Botânicos e arquitetos paisagistas vêm dos quatro cantos do mundo à procura de um dos mais bonitos exemplos de jardim mediterrânico. É que, apesar de rodeados pelo atlântico, temos aqui um dos poucos lugares do mundo cuja vegetação e clima são mediterrânicos. Adaptadas à escassez de água, a solos pouco profundos e à salsugem - sal transportado pelo vento que vem do mar - muitas espécies tiveram de se adaptar e modificar. Assim crescem espécies arbóreas com porte de arbusto. E assim se adaptam espécies de forma  a sobreviverem em condições nada fáceis. Por estas razões o Cabo de S. Vicente é, em Portugal, o lugar com maior número de endemismos e uma biodiversidade única. Aqui encontramos exemplares de espécies que são exclusivas da Península Ibérica, de Portugal, do Parque Natural do Sudoeste Alentejano e, até, apenas de Sagres.

São muitas as plantas aqui existentes que beneficiam das aves para dispersão das suas sementes.

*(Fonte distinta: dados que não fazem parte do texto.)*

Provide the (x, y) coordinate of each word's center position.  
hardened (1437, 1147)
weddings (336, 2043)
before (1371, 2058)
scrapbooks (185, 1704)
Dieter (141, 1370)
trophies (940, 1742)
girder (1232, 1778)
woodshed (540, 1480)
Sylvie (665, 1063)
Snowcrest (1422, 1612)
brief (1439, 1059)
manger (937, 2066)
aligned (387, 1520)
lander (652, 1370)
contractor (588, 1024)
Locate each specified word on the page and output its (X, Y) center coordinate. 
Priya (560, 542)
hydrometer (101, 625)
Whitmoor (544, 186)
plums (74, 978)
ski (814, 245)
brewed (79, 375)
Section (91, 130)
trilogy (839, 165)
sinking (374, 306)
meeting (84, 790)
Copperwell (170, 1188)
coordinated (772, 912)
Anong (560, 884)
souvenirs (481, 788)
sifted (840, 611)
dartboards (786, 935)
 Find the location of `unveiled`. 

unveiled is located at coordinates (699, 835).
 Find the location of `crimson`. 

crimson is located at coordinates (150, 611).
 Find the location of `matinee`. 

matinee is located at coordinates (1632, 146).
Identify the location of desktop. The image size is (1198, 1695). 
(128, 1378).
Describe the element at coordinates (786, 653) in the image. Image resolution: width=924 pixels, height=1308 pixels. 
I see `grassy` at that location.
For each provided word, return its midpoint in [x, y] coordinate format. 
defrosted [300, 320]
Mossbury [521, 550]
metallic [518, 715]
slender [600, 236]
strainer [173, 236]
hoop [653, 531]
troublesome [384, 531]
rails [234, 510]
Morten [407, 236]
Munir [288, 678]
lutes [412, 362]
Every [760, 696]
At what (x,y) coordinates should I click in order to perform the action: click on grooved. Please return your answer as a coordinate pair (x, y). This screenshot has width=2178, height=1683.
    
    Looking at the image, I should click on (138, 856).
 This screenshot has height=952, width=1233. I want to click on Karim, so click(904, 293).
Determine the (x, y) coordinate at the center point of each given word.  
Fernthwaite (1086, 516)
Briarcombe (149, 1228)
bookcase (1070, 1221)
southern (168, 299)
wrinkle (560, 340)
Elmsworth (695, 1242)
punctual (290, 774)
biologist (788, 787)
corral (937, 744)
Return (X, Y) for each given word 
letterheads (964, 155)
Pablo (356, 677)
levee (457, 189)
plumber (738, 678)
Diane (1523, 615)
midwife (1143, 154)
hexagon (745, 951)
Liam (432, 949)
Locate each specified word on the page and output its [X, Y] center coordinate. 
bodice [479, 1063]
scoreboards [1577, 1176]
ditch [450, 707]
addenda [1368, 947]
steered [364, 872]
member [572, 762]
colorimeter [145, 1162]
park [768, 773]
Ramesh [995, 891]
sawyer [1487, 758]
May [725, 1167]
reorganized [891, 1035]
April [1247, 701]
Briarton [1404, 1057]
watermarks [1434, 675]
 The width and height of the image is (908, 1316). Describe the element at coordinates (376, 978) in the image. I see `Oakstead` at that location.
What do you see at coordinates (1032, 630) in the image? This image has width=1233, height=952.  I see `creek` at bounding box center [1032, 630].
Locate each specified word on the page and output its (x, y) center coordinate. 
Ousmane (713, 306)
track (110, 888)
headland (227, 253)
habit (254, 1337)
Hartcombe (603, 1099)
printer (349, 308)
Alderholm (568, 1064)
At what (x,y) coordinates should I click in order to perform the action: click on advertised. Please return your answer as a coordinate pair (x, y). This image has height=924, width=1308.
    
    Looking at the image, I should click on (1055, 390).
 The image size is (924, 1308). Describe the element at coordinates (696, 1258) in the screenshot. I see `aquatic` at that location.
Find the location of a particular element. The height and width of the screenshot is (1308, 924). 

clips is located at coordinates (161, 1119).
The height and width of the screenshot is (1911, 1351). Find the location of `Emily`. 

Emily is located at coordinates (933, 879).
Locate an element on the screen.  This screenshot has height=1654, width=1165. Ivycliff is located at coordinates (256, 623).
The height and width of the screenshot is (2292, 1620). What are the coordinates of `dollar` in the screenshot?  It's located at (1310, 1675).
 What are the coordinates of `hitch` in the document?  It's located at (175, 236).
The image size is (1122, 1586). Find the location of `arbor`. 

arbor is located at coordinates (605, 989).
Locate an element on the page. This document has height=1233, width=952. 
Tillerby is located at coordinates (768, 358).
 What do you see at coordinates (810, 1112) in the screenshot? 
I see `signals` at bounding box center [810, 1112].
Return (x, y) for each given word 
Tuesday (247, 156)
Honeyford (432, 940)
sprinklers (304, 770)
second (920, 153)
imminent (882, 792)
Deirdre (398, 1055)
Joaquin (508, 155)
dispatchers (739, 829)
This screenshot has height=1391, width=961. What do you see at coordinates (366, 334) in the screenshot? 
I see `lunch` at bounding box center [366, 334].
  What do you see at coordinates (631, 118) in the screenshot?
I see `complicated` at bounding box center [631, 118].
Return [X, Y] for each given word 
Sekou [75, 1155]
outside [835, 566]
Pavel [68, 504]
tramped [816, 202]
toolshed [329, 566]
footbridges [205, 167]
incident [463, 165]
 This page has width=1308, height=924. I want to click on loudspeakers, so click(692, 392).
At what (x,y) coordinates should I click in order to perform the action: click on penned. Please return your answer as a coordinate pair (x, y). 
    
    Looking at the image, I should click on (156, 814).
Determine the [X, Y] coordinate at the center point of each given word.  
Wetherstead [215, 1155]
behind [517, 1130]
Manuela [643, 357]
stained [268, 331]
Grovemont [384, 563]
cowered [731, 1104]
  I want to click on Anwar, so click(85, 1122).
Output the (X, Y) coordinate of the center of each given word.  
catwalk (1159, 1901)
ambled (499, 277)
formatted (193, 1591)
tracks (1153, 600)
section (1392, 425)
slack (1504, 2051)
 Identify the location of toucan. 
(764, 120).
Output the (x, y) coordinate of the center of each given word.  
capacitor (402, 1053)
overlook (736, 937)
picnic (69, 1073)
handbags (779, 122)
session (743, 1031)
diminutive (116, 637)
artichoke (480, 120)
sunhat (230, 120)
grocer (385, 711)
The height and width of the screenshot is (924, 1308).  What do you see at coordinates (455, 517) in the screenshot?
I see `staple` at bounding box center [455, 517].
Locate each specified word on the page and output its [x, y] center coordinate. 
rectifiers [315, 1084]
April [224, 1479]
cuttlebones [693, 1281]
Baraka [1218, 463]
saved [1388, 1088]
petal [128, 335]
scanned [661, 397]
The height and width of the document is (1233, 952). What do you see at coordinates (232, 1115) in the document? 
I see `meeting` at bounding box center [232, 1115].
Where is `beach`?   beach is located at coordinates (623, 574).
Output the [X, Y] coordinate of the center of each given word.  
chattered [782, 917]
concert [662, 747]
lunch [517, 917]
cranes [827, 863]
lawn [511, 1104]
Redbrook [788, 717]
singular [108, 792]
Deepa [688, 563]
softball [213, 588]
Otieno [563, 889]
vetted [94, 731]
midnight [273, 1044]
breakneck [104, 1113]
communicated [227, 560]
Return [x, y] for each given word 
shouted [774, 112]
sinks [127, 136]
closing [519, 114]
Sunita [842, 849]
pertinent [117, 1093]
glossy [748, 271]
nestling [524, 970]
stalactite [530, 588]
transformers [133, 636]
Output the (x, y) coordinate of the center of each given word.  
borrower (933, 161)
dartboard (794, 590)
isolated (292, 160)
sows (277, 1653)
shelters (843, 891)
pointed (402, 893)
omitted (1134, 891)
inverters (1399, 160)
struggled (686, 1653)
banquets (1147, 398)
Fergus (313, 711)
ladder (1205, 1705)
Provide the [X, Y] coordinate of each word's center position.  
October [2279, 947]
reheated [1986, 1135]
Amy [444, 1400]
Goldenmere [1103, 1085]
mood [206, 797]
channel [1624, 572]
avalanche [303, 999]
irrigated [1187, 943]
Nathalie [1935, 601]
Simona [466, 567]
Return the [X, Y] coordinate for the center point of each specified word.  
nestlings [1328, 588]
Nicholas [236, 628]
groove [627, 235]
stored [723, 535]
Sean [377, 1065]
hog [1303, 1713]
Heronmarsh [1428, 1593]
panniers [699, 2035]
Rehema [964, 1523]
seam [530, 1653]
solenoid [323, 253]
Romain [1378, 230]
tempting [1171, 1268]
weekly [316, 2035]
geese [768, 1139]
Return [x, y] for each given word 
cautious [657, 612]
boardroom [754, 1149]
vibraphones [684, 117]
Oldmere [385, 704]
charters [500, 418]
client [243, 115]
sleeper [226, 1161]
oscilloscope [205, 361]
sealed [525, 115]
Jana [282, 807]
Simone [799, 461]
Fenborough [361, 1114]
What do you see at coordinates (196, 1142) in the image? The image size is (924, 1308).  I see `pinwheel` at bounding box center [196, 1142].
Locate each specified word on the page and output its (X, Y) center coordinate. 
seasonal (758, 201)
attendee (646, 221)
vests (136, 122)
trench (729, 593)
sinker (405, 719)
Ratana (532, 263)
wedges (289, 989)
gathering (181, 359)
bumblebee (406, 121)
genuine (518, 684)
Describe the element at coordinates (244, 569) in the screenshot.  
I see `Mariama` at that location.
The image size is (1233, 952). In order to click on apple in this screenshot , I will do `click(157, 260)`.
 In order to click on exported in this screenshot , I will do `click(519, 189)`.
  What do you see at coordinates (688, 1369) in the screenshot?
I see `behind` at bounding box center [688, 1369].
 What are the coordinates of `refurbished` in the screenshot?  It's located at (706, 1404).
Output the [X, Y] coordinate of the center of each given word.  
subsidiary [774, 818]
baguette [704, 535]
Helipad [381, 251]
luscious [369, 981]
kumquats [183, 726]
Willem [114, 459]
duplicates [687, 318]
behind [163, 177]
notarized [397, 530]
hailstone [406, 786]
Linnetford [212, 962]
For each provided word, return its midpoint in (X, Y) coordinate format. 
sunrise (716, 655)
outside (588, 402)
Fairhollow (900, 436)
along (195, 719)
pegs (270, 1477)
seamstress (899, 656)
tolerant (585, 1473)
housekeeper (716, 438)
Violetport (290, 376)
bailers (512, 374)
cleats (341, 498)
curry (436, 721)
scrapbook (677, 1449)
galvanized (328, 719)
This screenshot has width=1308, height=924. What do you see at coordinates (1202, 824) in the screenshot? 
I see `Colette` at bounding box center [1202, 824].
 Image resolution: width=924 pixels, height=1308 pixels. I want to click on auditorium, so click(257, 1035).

É sobretudo no outono, estação em que algumas espécies produzem as suas atraentes bagas, que este ciclo acontece, com diversas aves a utilizar as bagas na sua dieta alimentar. Espécies como o Cartaxo-comum (Saxicola torquatus), a Carriça (Troglodytes troglodytes) ou o Rabirruivo (Phoenicurus ochruros), complementam a sua alimentação com bagas silvestres e sementes.

Uma das espécies que frutifica no início do outono é a Aroeira (Pistaccia lentiscus), cujas bagas, inicialmente vermelhas, se tornam negras. É uma espécie bastante aromática e com muitas utilizações humanas, nomeadamente na produção da pastilha elástica, imagine-se!

Assim, num lugar que parece seco e pobre, a biodiversidade é imensa, as relações são inúmeras e muitas são as espécies de plantas, aves e insetos que dependem umas das outras. Segundo alguns estudos, as aves estão entre os organismos chave para a manutenção de diversas populações de plantas. Por outro lado, os impactos humanos e a fragmentação de habitats estão relacionados com a perda de aves frugívoras nalgumas zonas, devido ao desaparecimento de certas plantas.

A beleza e a vida descobrem-se quando se avança pelos trilhos abertos por outro elemento também aqui importante: o Homem, que desde tempos imemoráveis procurou este cabo, mantendo uma relação sustentável com o meio, até à data!